Dan Walker, Ph.D.: "Quite frankly, this concept of missing links being found every other day is absurd. Any dodo can see this fossil is a species of duck. Ducks have webbed toes. Does that mean the modern duck is a link between dinosaurs and birds? Duh. The evolutionists have been put in such a corner by intelligent design, that they are trying to flood the news with new 'proofs' for evolution. No intelligent person is buying. What about the lie that all scientists believe in evolution? I don't and I know many others who don't.

"The other thing you are never told in these stories about stupendous Chinese fossils is that the Chinese have gotten quite good at manufacturing fossils, putting various parts together. Now, I am not saying that this one is fake, but you'd better have good proof when you are reporting something that was not found and authenticated by Western scientists.

"Don't believe everything you read, especially about missing links."

Charles: "As an environmental scientist working for CalEPA, I do not see an intensive scientific study in this news article.  There is absolutely no evidence indicating these fossils found in dry mud to be more than a few thousand years old.  Any geologist knows that the rock holding the fossils would be made of extremely hard sandstone if the material is older.  Also, the feathers and fleshy web feet indicate the ducks were caught in a major flood - possibly the Genesis Flood at the time of Noah's Ark.

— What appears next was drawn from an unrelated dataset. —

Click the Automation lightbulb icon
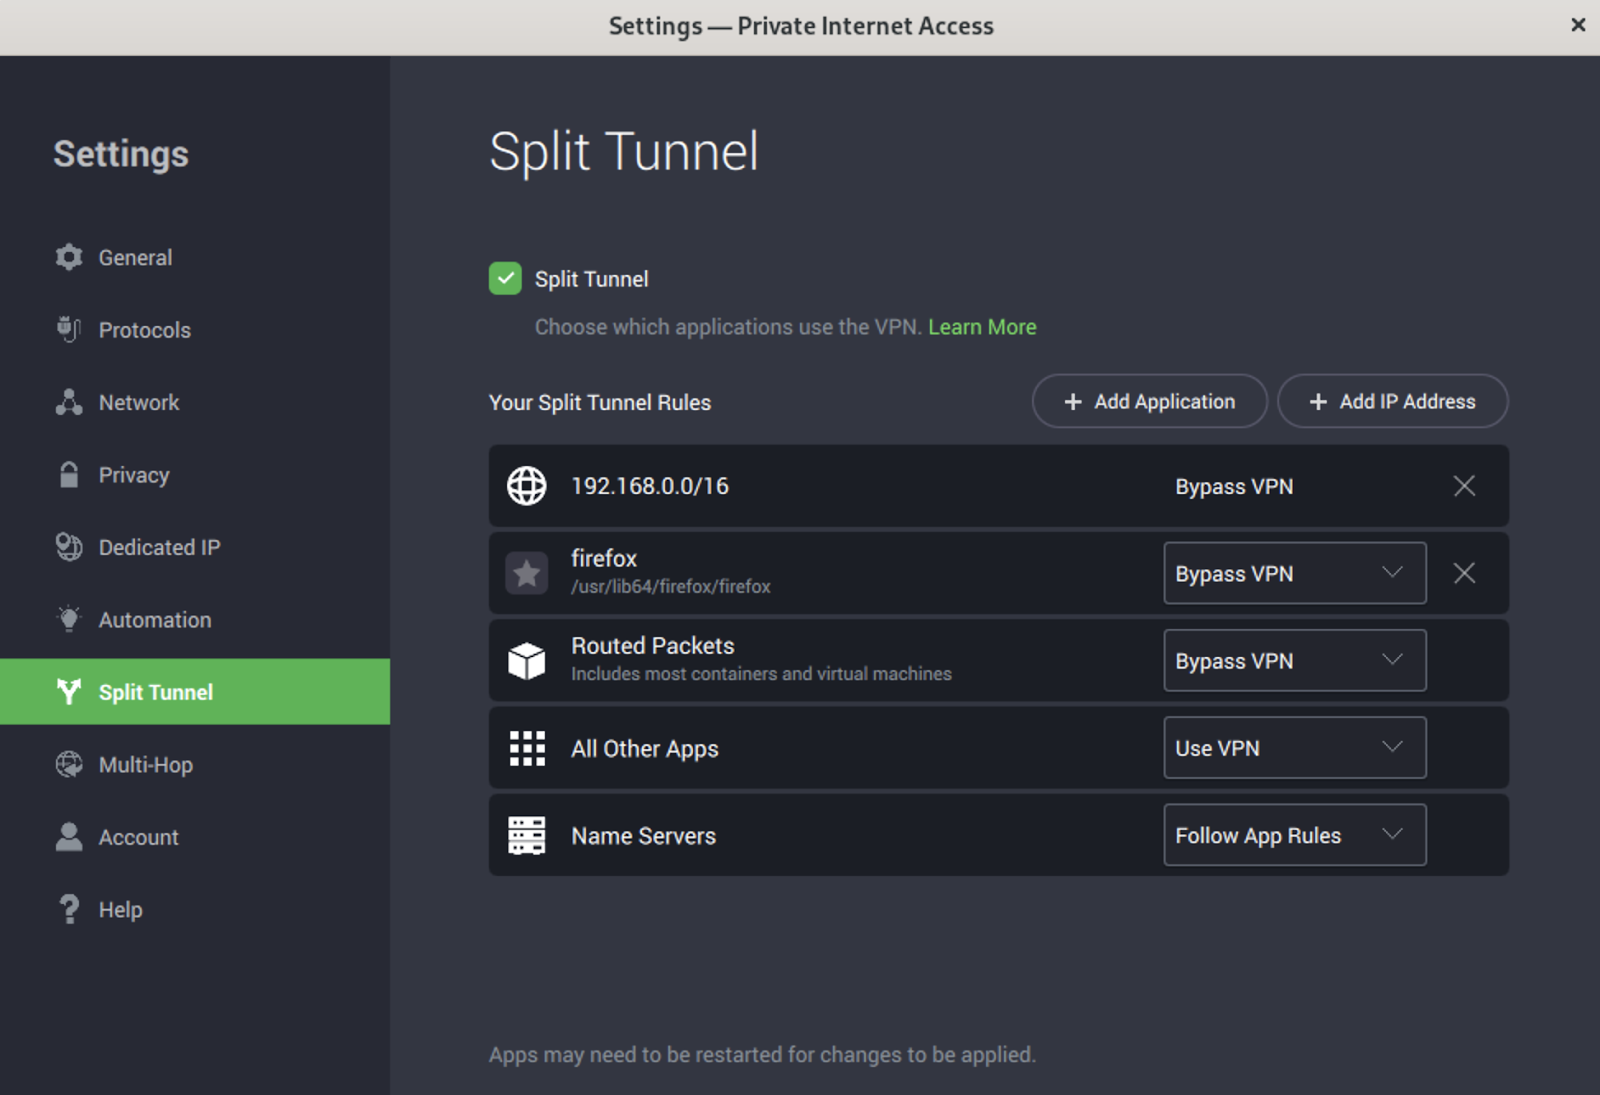The height and width of the screenshot is (1095, 1600). coord(69,619)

I took a remote sensing class in 1972 at UC Riverside and saw the Ark via U-2 high altitude photos on Mount Ararat at about 14,500 feet.  In 1985, I went on an expedition with Col. Jim Irwin (astronaut) to climb Mount Ararat.  Our team was turned away by the Turkish army due to terrorist on the mountain, but we found the anchors Noah used, and saw a piece of the ark that a Turkish guide had extracted.  The information in this article is pure speculation - all creation scientists (thousands of Ph.D.s) know that there are no missing links."

Evan Birkby, Plano, Texas: "The so-called researchers are simply pushing their weak theories of evolution and not considering the real facts about these new bird finds.

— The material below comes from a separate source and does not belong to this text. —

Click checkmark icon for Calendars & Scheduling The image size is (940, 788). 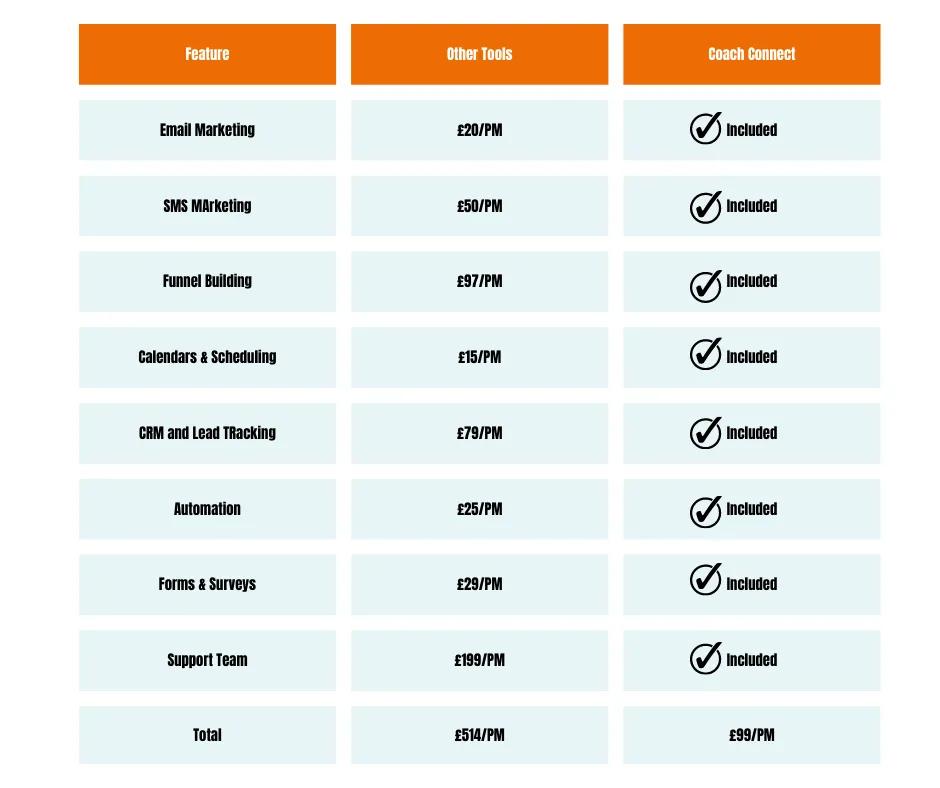pos(706,354)
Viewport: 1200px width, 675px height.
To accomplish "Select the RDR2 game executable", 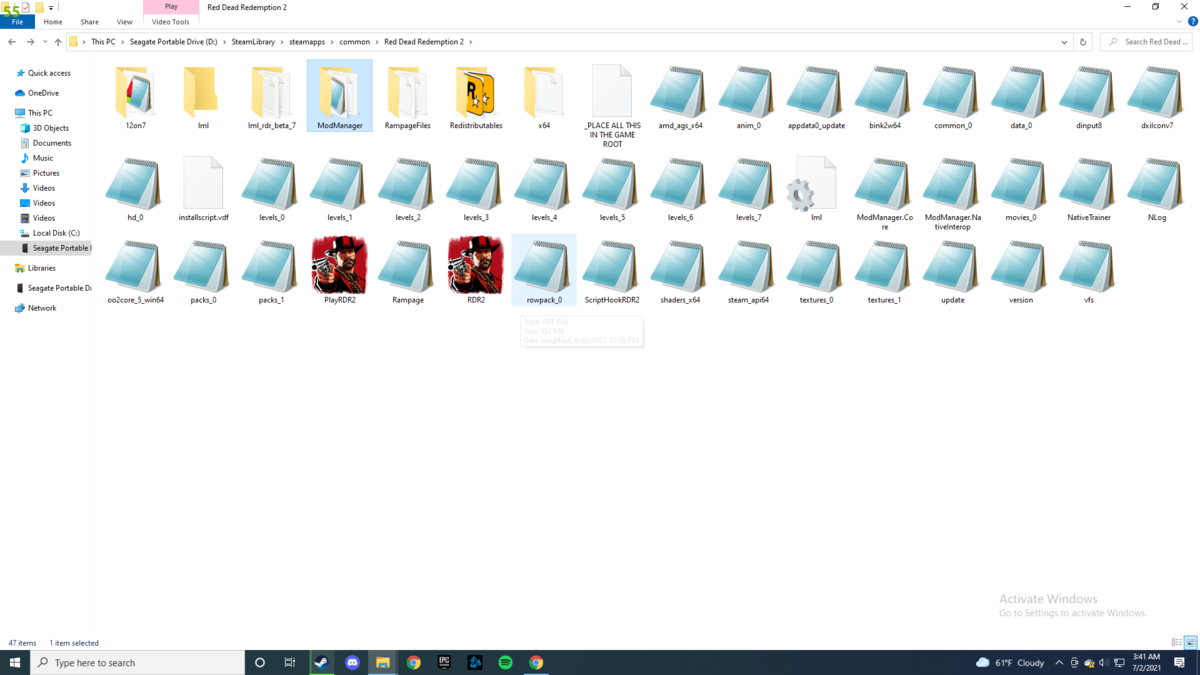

"I really wouldn’t be surprised at all if a live specimen were found and had them continue to insist that it is a missing link. These birds had feathers and beaks, not arms and teeth, so why are they being called a missing link? They were clearly birds from the start, and not some descendant from other non-flying reptiles.

"If you want a scientific approach to research, don’t quote the extremist evolutionists that don’t see the possibility of intelligent design."